Enterprise cloud giant Cloudera has pulled several of its cloud storage servers offline, despite initially claiming the servers were “open by design,” after a security researcher found sensitive internal files inside. Chris Vickery, director of risk research at security firm UpGuard, found the cloud storage servers — known as buckets — hosted on Amazon Web […]

Enterprise cloud giant Cloudera has pulled several of its cloud storage servers offline, despite initially claiming the servers were “open by design,” after a security researcher found sensitive internal files inside.

Chris Vickery, director of risk research at security firm UpGuard, found the cloud storage servers — known as buckets — hosted on Amazon Web Services in late July. The data largely contained legacy Hortonworks data from prior to its $5.2 billion all-stock merger with Cloudera in January 2019.

When reached, Cloudera spokesperson Madge Miller told TechCrunch that the buckets were supposed to be open and contained files and code that were open to its customers, users, and the wider community. The company said, however, that it identified three files that contained confidential information and were removed from the buckets.

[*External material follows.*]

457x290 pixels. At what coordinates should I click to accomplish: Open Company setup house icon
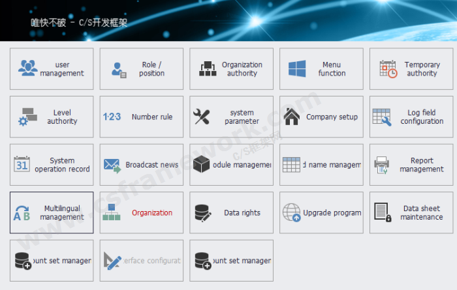292,117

But soon after, the company reversed its position and pulled the buckets offline altogether.

Vickery, who shared his findings exclusively with TechCrunch, said that although the vast majority of files in the cloud buckets were for public and community consumption, he also found files containing credentials, account access tokens, passwords and other secrets for Cloudera’s internal Jenkins system, which the company uses for building and testing its software projects. The buckets also contained entire SQL databases for its internal build databases, Vickery said.

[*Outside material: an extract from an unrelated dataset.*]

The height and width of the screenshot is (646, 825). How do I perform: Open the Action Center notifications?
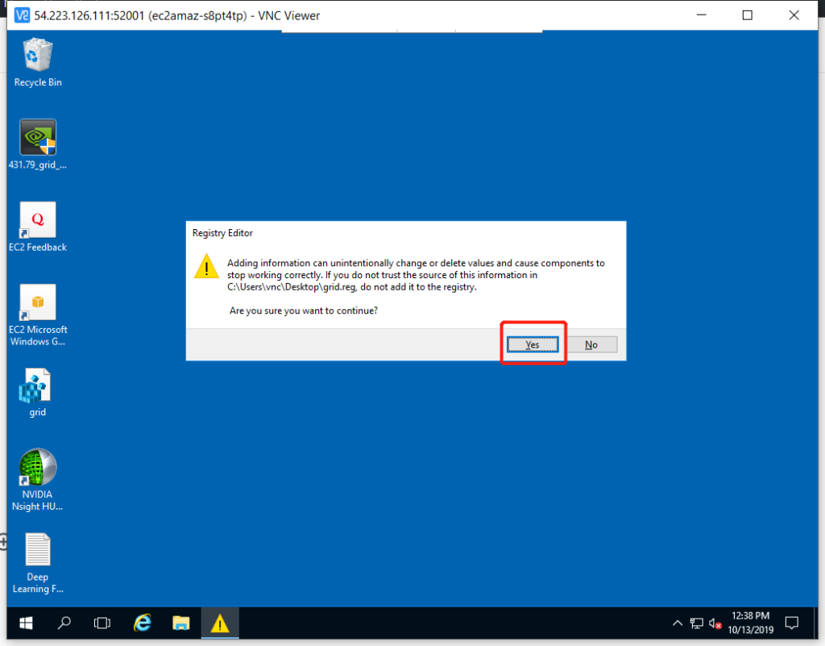pyautogui.click(x=791, y=623)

A “secrets” file containing passwords and credentials for Cloudera’s internal systems. (Image: UpGuard/supplied

Later, Cloudera confirmed the security lapse in a later email to TechCrunch.

“Thanks to the questions from the security researcher, we did a deep dive and found some credentials and SQL dumps in the public buckets which should not have been placed there. The credentials were for our internal Jenkins build process and the SQL dumps were of our build database,” the spokesperson said.

“We have since removed this information from the public buckets and taken further remediation steps by changing credentials and rotating keys. We also concluded we could close access to a few unused publicly accessible buckets.”

The company said that the sensitive data, since removed, did not contain any customer data or any other personally identifiable information.

In all, the security lapse could have been worse — even if the incident could have been avoided altogether.

But Vickery said the incident was important to disclose as it reveals the inherent risk in using overwhelmingly large cloud storage containers. In other words, the buckets were so big and had so many files that it becomes nearly impossible to notice when something sensitive is added to the bucket by mistake.

“When that many directories and files of varying format are all stashed away together, it becomes all too easy for something to be mistakenly put among them and remain unnoticed, as is what appears to have happened here,” wrote Vickery.